Legislação Nacional:
Referências Internacionais: CONV EUR EXTR DE 1977/04/27 ART22.
Sumário : I - O tempo de prisão sofrida por arguido em país estrangeiro
à ordem de processo de extradição não conta para o cálculo da prisão preventiva à ordem do processo pelo qual ela tenha sido solicitada, sem embargo de o mesmo dever ser descontado no cumprimento da pena final em que aquele venha a ser condenado.
II - A perda de bens, objectos e vantagens do crime ou, na terminologia legal dos artigos 109 e 111 do CP de 1995, dos "objectos que tiverem servido ou estivessem destinados a servir para a prática de um acto ilícito típico ou que por este tiverem sido produzidos", das "recompensas dadas ou prometidas aos agentes" ou das "coisas, direitos, ou vantagens que, através do facto ilícito típico, tiverem sido directamente adquiridas e representem uma vantagem patrimonial de qualquer espécie", é uma consequência directa da condenação, verificados que sejam os requisitos indicados nos dois primeiros números daquele mencionado artigo 109.
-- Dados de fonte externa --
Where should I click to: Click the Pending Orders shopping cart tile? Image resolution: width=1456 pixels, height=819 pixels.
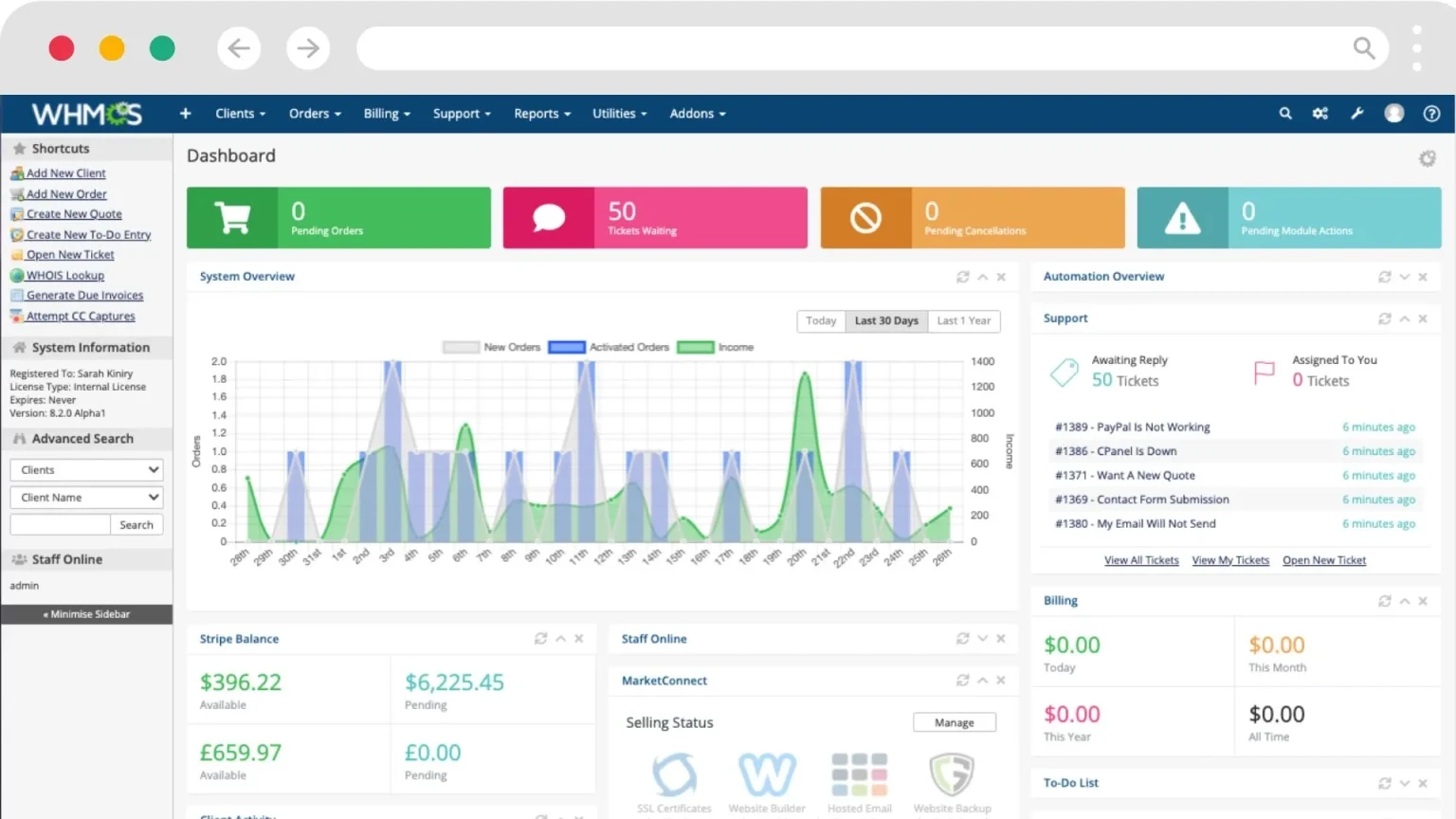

III - Estando essa perda ínsita na acusação, quando nela se indica a norma incriminadora violada e à qual se subsume o facto ilícito típico acusado, a possibilidade de tais bens, objectos e vantagens virem a ser declarados perdidos a favor do Estado, não tem que ser indicada clara e expressamente na acusação ou na pronúncia.